What the task requires:
According to the passage on the amphora's sea deities, which Nereid is the most famous?

Selected text:
On the other side: presumably a Nereid. The Nereids were the sea-nymph daughters of Nereus, the most famous of whom is Thetis, the mother of Achilles. She walks to the left with a wide step, her arms extended in front of her. Her right hand is higher up and seems to point toward the left. She wears a long-sleeved tunic (chiton). This woman is not specifically identified by an inscription or by any iconographical detail, but we can be reasonably sure from the context – alongside the sea god – that she is a Nereid.
Strips of meander pattern act as ground line for the two figures, and are the only ornamental decoration. A small trident/psi has also been carved into the foot, apparently in modern times; the same mark is found on the foot of 1927.148, another amphora donated by Edward Perry Warren.
- It is an open question whether the sea god depicted should be understood as Nereus, the “Old Man of the Sea”, or Triton, Poseidon’s messenger. In Athenian vase-painting, the iconography of these two figures regularly overlaps and it can be difficult to distinguish them. Broadly speaking, Triton is younger, and characterised by a more wild, animalistic nature by comparison with the old man Nereus who is more civilized, and is often even depicted in an entirely human form.
The most important story involving Nereus was an encounter with Herakles, who was supposed to have wrestled him in order to make him reveal the location of the garden of the Hesperides. This is the account given in literary versions of the myth, but depictions of the struggle in vase-painting often substitute Triton for Nereus.
A number of early vases (c. 590-570 B.C.E.) depict Heracles struggling with a fish-tailed Nereus, but by 560 B.C.E. painters begin to depict the subject in two distinct ways, with Heracles fighting either an anthropomorphic Nereus, or, much more commonly, a fish-tailed god who must usually be understood as Triton, and is explicitly identified as such by inscriptions on a handful of slightly later vases (London B223, BAPD 320266; Berlin F1906, BAPD 306469; Cambridge G54, BAPD 12709).

Material:
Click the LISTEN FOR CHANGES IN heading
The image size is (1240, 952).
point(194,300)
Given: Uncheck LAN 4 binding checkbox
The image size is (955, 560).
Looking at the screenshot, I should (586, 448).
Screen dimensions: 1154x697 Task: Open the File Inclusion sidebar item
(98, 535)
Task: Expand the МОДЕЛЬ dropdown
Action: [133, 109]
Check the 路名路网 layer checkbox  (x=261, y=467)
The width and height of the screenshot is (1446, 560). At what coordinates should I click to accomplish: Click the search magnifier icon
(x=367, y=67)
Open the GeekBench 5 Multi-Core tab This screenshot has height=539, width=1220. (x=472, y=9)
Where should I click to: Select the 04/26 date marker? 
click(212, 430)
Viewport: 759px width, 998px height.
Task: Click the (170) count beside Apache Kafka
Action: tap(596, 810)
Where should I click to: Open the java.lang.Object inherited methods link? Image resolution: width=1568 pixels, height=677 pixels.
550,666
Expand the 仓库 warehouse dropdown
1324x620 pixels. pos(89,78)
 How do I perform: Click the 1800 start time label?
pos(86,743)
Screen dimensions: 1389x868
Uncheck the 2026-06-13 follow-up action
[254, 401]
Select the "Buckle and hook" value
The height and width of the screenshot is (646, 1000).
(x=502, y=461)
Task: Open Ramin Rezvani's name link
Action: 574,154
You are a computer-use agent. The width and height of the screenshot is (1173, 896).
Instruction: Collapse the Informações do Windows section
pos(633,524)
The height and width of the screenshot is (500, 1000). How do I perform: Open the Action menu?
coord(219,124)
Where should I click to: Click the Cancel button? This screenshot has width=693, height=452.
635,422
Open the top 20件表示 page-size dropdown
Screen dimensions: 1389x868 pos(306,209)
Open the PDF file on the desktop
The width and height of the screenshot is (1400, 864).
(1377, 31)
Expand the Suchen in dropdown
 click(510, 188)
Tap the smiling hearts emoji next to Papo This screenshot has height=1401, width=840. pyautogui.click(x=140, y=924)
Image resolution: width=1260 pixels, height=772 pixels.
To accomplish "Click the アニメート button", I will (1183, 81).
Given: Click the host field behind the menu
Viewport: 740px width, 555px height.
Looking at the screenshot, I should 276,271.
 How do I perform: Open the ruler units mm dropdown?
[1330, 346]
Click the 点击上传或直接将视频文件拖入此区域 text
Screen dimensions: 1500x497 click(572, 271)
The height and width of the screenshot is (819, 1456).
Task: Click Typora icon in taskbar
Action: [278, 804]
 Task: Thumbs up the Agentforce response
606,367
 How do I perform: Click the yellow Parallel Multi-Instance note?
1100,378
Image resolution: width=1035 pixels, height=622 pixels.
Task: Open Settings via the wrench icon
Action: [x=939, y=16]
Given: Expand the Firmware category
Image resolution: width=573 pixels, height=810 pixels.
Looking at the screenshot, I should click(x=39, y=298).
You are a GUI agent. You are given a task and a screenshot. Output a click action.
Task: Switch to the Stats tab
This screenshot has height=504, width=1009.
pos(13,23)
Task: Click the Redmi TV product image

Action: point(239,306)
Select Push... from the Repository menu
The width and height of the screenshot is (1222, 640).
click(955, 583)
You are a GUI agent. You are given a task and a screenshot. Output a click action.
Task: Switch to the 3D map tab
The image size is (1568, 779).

Task solution:
Thetis, the mother of Achilles.